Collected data
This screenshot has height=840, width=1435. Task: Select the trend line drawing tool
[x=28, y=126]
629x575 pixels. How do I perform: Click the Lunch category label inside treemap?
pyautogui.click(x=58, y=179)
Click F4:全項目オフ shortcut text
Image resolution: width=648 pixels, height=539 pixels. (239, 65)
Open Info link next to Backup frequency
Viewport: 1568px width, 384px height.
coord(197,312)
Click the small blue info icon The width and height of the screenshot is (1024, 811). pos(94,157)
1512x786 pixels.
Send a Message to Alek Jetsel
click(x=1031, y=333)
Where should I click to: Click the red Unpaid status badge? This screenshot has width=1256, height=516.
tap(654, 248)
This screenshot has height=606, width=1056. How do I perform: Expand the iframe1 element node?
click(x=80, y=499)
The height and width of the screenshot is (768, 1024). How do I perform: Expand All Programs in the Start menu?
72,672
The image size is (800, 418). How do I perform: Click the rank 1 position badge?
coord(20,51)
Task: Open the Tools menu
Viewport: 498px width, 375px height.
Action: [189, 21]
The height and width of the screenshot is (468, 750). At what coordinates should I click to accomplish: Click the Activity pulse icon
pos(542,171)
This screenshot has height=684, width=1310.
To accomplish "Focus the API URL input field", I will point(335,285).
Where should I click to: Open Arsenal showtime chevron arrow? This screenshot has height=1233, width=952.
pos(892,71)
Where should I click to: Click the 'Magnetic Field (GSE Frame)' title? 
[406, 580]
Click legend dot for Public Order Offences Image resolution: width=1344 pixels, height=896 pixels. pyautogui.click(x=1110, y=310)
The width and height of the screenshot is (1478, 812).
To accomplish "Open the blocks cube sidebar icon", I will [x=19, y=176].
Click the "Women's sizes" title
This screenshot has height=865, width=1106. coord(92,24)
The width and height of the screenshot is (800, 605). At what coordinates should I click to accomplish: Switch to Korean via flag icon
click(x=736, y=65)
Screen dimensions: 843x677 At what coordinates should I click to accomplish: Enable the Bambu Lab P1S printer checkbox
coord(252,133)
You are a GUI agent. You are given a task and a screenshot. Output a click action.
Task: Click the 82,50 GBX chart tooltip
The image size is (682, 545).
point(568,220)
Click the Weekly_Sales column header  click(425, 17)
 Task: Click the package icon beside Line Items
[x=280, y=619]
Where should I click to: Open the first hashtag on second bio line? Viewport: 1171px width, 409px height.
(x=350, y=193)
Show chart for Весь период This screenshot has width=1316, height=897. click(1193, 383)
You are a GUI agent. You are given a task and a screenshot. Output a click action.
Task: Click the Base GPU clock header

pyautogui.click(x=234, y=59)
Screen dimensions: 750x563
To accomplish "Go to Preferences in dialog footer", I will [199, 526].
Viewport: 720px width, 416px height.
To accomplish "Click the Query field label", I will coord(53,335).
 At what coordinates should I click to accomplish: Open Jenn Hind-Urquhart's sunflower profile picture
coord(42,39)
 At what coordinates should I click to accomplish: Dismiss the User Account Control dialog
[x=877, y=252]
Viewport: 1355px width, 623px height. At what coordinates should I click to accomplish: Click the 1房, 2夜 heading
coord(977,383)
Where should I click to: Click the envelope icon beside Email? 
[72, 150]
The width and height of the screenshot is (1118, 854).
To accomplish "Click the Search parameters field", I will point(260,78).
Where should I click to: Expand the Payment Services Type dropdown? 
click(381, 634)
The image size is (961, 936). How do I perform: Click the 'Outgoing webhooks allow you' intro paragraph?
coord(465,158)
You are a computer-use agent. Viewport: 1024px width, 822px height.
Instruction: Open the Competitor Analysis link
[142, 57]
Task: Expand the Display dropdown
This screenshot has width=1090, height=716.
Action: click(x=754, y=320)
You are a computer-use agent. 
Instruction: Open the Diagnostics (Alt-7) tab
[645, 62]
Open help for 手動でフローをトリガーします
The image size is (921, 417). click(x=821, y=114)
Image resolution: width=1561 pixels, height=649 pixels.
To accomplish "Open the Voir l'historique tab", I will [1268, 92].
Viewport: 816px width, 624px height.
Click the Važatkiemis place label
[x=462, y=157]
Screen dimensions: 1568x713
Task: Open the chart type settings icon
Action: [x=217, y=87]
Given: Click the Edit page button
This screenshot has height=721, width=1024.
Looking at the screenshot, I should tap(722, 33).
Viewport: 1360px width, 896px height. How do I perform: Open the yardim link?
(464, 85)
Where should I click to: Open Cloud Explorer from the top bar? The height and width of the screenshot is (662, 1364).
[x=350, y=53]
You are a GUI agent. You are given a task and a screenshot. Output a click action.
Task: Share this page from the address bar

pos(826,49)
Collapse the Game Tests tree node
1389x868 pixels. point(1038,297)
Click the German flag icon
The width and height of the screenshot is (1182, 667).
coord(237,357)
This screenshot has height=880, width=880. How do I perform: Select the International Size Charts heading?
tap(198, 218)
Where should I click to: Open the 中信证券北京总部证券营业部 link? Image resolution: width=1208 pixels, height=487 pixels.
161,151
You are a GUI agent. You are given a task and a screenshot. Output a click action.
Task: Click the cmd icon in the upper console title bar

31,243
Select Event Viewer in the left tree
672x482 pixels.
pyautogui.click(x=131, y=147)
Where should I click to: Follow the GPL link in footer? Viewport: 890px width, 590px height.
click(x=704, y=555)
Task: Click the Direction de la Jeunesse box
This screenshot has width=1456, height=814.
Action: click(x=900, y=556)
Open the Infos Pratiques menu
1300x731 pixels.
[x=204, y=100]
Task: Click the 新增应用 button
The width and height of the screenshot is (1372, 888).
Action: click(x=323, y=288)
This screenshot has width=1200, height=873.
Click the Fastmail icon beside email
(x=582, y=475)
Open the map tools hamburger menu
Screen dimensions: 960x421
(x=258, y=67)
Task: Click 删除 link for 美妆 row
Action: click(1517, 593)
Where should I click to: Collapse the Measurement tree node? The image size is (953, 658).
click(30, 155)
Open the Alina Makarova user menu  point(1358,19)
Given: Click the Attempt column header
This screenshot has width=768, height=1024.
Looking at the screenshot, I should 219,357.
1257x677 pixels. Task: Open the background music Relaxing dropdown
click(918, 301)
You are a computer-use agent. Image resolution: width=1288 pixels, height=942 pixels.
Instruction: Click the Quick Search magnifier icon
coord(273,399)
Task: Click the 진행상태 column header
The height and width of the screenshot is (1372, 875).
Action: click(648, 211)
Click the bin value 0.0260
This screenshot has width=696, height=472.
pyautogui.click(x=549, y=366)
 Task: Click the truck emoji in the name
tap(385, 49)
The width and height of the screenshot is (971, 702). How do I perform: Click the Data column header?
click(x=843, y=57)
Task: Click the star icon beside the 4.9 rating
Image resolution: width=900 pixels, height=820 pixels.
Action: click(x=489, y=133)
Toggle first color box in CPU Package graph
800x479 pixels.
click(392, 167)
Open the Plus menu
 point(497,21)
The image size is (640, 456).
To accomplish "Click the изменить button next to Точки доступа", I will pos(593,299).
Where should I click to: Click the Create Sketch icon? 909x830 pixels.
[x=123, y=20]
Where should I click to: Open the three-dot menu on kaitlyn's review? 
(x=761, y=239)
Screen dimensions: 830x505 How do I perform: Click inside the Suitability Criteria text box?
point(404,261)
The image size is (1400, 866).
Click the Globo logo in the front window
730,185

◆ Task statement:
The data above must be reproduced in full, exactly as given.

◆ Exercise answer:
This screenshot has height=840, width=1435. Task: Select the trend line drawing tool
[x=28, y=126]
629x575 pixels. How do I perform: Click the Lunch category label inside treemap?
pyautogui.click(x=58, y=179)
Click F4:全項目オフ shortcut text
Image resolution: width=648 pixels, height=539 pixels. (239, 65)
Open Info link next to Backup frequency
Viewport: 1568px width, 384px height.
coord(197,312)
Click the small blue info icon The width and height of the screenshot is (1024, 811). pos(94,157)
1512x786 pixels.
Send a Message to Alek Jetsel
click(x=1031, y=333)
Where should I click to: Click the red Unpaid status badge? This screenshot has width=1256, height=516.
tap(654, 248)
This screenshot has height=606, width=1056. How do I perform: Expand the iframe1 element node?
click(x=80, y=499)
The height and width of the screenshot is (768, 1024). How do I perform: Expand All Programs in the Start menu?
72,672
The image size is (800, 418). How do I perform: Click the rank 1 position badge?
coord(20,51)
Task: Open the Tools menu
Viewport: 498px width, 375px height.
Action: [189, 21]
The height and width of the screenshot is (468, 750). At what coordinates should I click to accomplish: Click the Activity pulse icon
pos(542,171)
This screenshot has height=684, width=1310.
To accomplish "Focus the API URL input field", I will point(335,285).
Where should I click to: Open Arsenal showtime chevron arrow? This screenshot has height=1233, width=952.
pos(892,71)
Where should I click to: Click the 'Magnetic Field (GSE Frame)' title? 
[406, 580]
Click legend dot for Public Order Offences Image resolution: width=1344 pixels, height=896 pixels. pyautogui.click(x=1110, y=310)
The width and height of the screenshot is (1478, 812).
To accomplish "Open the blocks cube sidebar icon", I will [x=19, y=176].
Click the "Women's sizes" title
This screenshot has height=865, width=1106. coord(92,24)
The width and height of the screenshot is (800, 605). At what coordinates should I click to accomplish: Switch to Korean via flag icon
click(x=736, y=65)
Screen dimensions: 843x677 At what coordinates should I click to accomplish: Enable the Bambu Lab P1S printer checkbox
coord(252,133)
You are a GUI agent. You are given a task and a screenshot. Output a click action.
Task: Click the 82,50 GBX chart tooltip
The image size is (682, 545).
point(568,220)
Click the Weekly_Sales column header  click(425, 17)
 Task: Click the package icon beside Line Items
[x=280, y=619]
Where should I click to: Open the first hashtag on second bio line? Viewport: 1171px width, 409px height.
(x=350, y=193)
Show chart for Весь период This screenshot has width=1316, height=897. click(1193, 383)
You are a GUI agent. You are given a task and a screenshot. Output a click action.
Task: Click the Base GPU clock header

pyautogui.click(x=234, y=59)
Screen dimensions: 750x563
To accomplish "Go to Preferences in dialog footer", I will [199, 526].
Viewport: 720px width, 416px height.
To accomplish "Click the Query field label", I will coord(53,335).
 At what coordinates should I click to accomplish: Open Jenn Hind-Urquhart's sunflower profile picture
coord(42,39)
 At what coordinates should I click to accomplish: Dismiss the User Account Control dialog
[x=877, y=252]
Viewport: 1355px width, 623px height. At what coordinates should I click to accomplish: Click the 1房, 2夜 heading
coord(977,383)
Where should I click to: Click the envelope icon beside Email? 
[72, 150]
The width and height of the screenshot is (1118, 854).
To accomplish "Click the Search parameters field", I will point(260,78).
Where should I click to: Expand the Payment Services Type dropdown? 
click(381, 634)
The image size is (961, 936). How do I perform: Click the 'Outgoing webhooks allow you' intro paragraph?
coord(465,158)
You are a computer-use agent. Viewport: 1024px width, 822px height.
Instruction: Open the Competitor Analysis link
[142, 57]
Task: Expand the Display dropdown
This screenshot has width=1090, height=716.
Action: click(x=754, y=320)
You are a computer-use agent. 
Instruction: Open the Diagnostics (Alt-7) tab
[645, 62]
Open help for 手動でフローをトリガーします
The image size is (921, 417). click(x=821, y=114)
Image resolution: width=1561 pixels, height=649 pixels.
To accomplish "Open the Voir l'historique tab", I will [1268, 92].
Viewport: 816px width, 624px height.
Click the Važatkiemis place label
[x=462, y=157]
Screen dimensions: 1568x713
Task: Open the chart type settings icon
Action: [x=217, y=87]
Given: Click the Edit page button
This screenshot has height=721, width=1024.
Looking at the screenshot, I should tap(722, 33).
Viewport: 1360px width, 896px height. How do I perform: Open the yardim link?
(464, 85)
Where should I click to: Open Cloud Explorer from the top bar? The height and width of the screenshot is (662, 1364).
[x=350, y=53]
You are a GUI agent. You are given a task and a screenshot. Output a click action.
Task: Share this page from the address bar

pos(826,49)
Collapse the Game Tests tree node
1389x868 pixels. point(1038,297)
Click the German flag icon
The width and height of the screenshot is (1182, 667).
coord(237,357)
This screenshot has height=880, width=880. How do I perform: Select the International Size Charts heading?
tap(198, 218)
Where should I click to: Open the 中信证券北京总部证券营业部 link? Image resolution: width=1208 pixels, height=487 pixels.
161,151
You are a GUI agent. You are given a task and a screenshot. Output a click action.
Task: Click the cmd icon in the upper console title bar

31,243
Select Event Viewer in the left tree
672x482 pixels.
pyautogui.click(x=131, y=147)
Where should I click to: Follow the GPL link in footer? Viewport: 890px width, 590px height.
click(x=704, y=555)
Task: Click the Direction de la Jeunesse box
This screenshot has width=1456, height=814.
Action: click(x=900, y=556)
Open the Infos Pratiques menu
1300x731 pixels.
[x=204, y=100]
Task: Click the 新增应用 button
The width and height of the screenshot is (1372, 888).
Action: click(x=323, y=288)
This screenshot has width=1200, height=873.
Click the Fastmail icon beside email
(x=582, y=475)
Open the map tools hamburger menu
Screen dimensions: 960x421
(x=258, y=67)
Task: Click 删除 link for 美妆 row
Action: click(1517, 593)
Where should I click to: Collapse the Measurement tree node? The image size is (953, 658).
click(30, 155)
Open the Alina Makarova user menu  point(1358,19)
Given: Click the Attempt column header
This screenshot has width=768, height=1024.
Looking at the screenshot, I should 219,357.
1257x677 pixels. Task: Open the background music Relaxing dropdown
click(918, 301)
You are a computer-use agent. Image resolution: width=1288 pixels, height=942 pixels.
Instruction: Click the Quick Search magnifier icon
coord(273,399)
Task: Click the 진행상태 column header
The height and width of the screenshot is (1372, 875).
Action: click(648, 211)
Click the bin value 0.0260
This screenshot has width=696, height=472.
pyautogui.click(x=549, y=366)
 Task: Click the truck emoji in the name
tap(385, 49)
The width and height of the screenshot is (971, 702). How do I perform: Click the Data column header?
click(x=843, y=57)
Task: Click the star icon beside the 4.9 rating
Image resolution: width=900 pixels, height=820 pixels.
Action: click(x=489, y=133)
Toggle first color box in CPU Package graph
800x479 pixels.
click(392, 167)
Open the Plus menu
 point(497,21)
The image size is (640, 456).
To accomplish "Click the изменить button next to Точки доступа", I will pos(593,299).
Where should I click to: Click the Create Sketch icon? 909x830 pixels.
[x=123, y=20]
Where should I click to: Open the three-dot menu on kaitlyn's review? 
(x=761, y=239)
Screen dimensions: 830x505 How do I perform: Click inside the Suitability Criteria text box?
point(404,261)
The image size is (1400, 866).
Click the Globo logo in the front window
730,185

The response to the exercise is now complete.